In the decades following the appearance of Thompson's critique, it has become even more apparent that Huxley's approach lacks general application to problems of allometry. Many bivariate distributions fail to satisfy the fundamental requirement for linearity on the logarithmic scale (Fig. 1) and consequently cannot be legitimately examined by the Huxlian protocol. In other instances, the nonlinear transformation to logarithms obscures the actual pattern of variation in the data and causes the statistical modeling to be inaccurate and misleading (Fig. 2). Even when a two-parameter power equation estimated by the Huxlian protocol appears to be a good fit, it may not provide the only acceptable description for the observations (Figs 3,4). In any event, a good, two-parameter power model estimated by the Huxlian approach can be obtained more directly via nonlinear regression (Tables 1 versus 2, 3 versus 4).

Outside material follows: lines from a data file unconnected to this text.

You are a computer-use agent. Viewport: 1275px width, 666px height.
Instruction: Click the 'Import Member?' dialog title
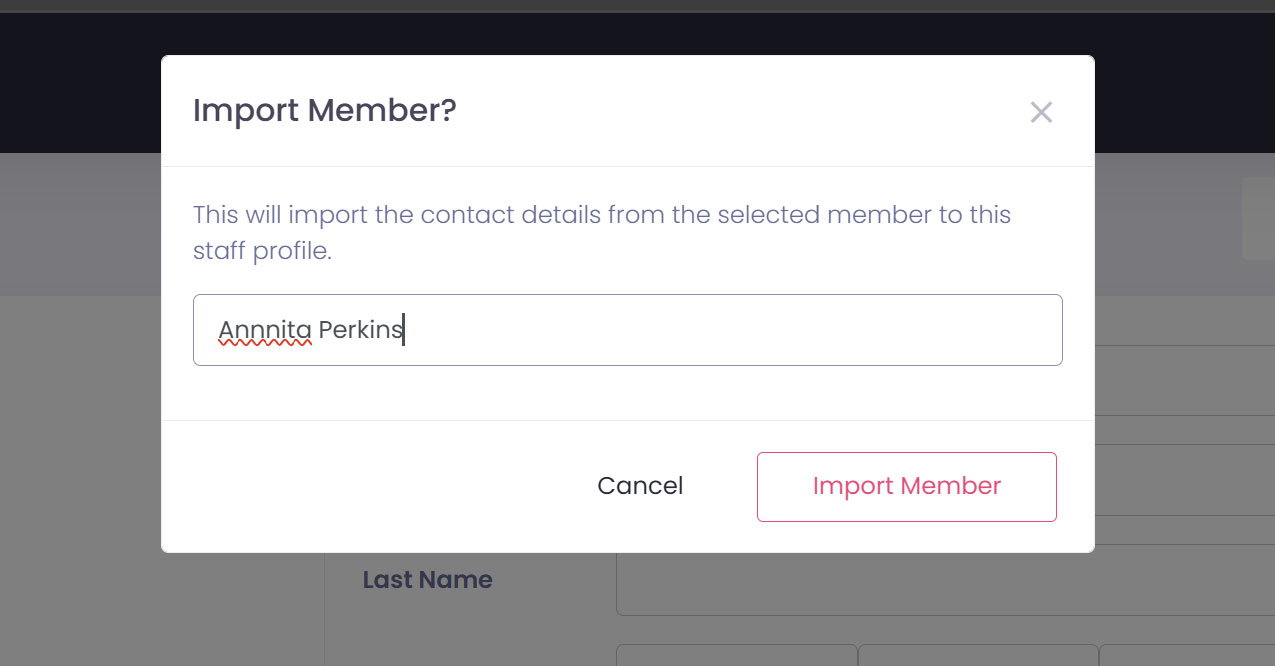324,110
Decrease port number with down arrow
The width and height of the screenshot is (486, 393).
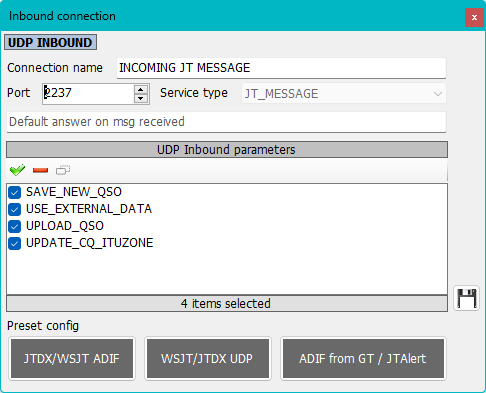[x=141, y=98]
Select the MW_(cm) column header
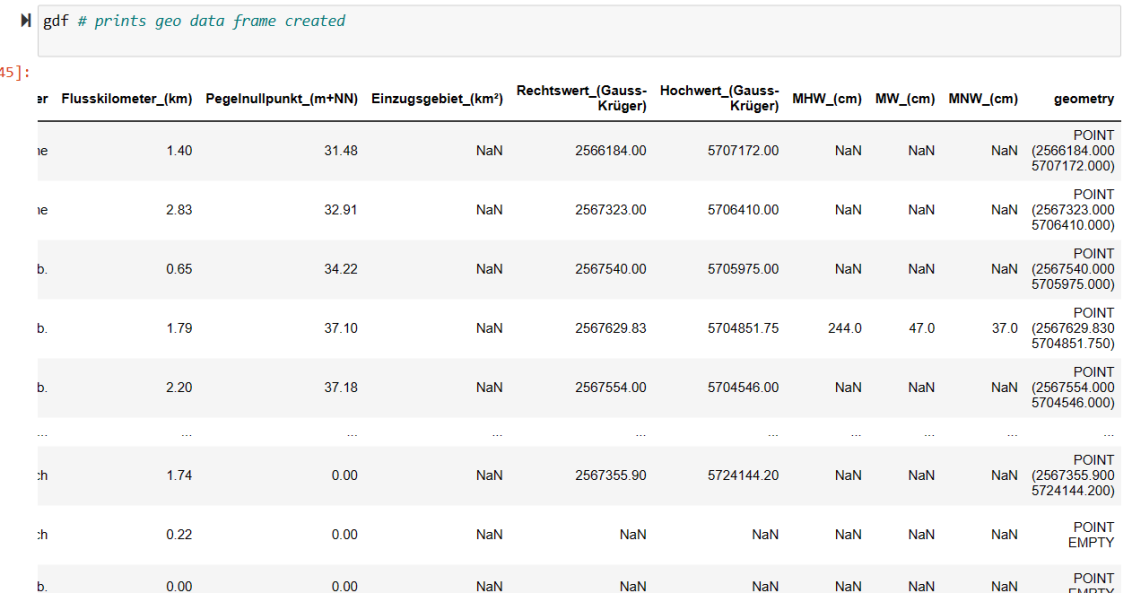1132x593 pixels. (x=904, y=99)
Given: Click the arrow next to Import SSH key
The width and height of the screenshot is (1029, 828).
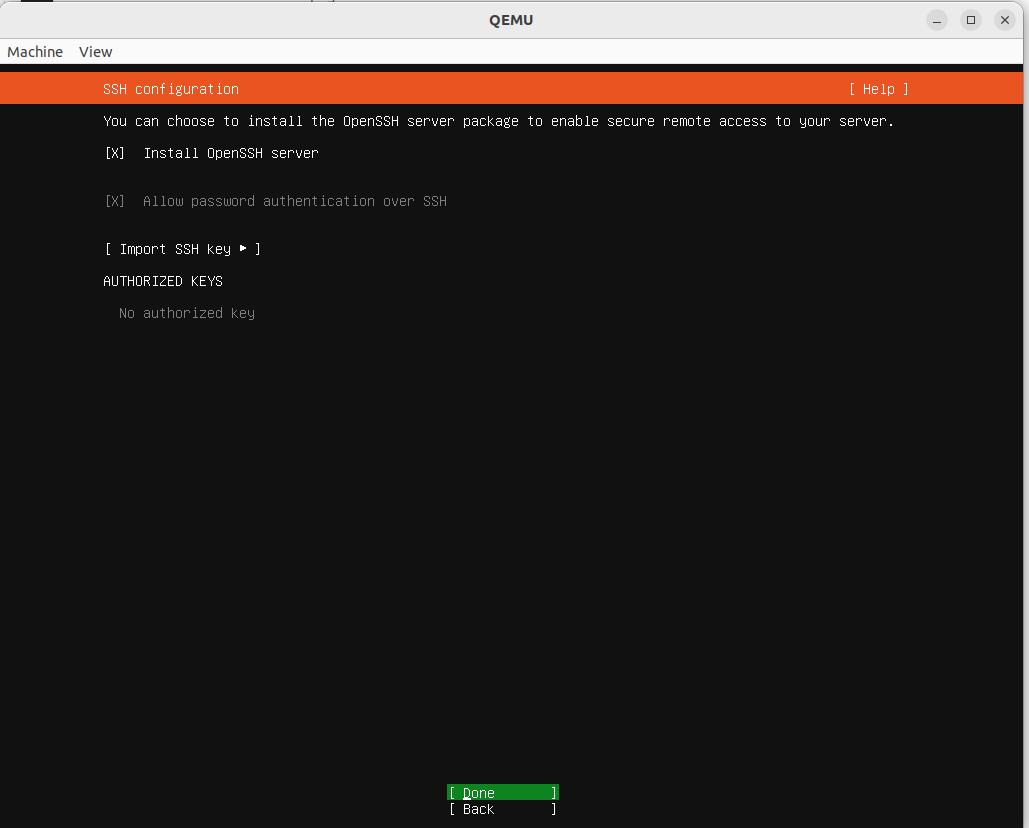Looking at the screenshot, I should pos(242,249).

Huxley (1932) promoted “his” protocol at a time when it was the only way by which to fit a nonlinear model (i.e. a model that is nonlinear in its parameters) to observations that follow a curvilinear path in the arithmetic domain. However, the situation has changed substantially since he wrote in 1932, and nonlinear equations with different forms for random error can now be fitted directly to untransformed data (SAS Institute, 2004, p. 999 ff). Failure to identify the best (or even a good) model for describing pattern in a bivariate distribution may have profound consequences, because many concepts for ontogenetic, static, and evolutionary allometries are based on perceptions for pattern in the data. When those perceptions are based on analyses by the Huxlian method, they have an unacceptably high probability of being weakly supported or wrong.

I gratefully acknowledge the thoughtful critique provided by the reviewer for the submitted manuscript.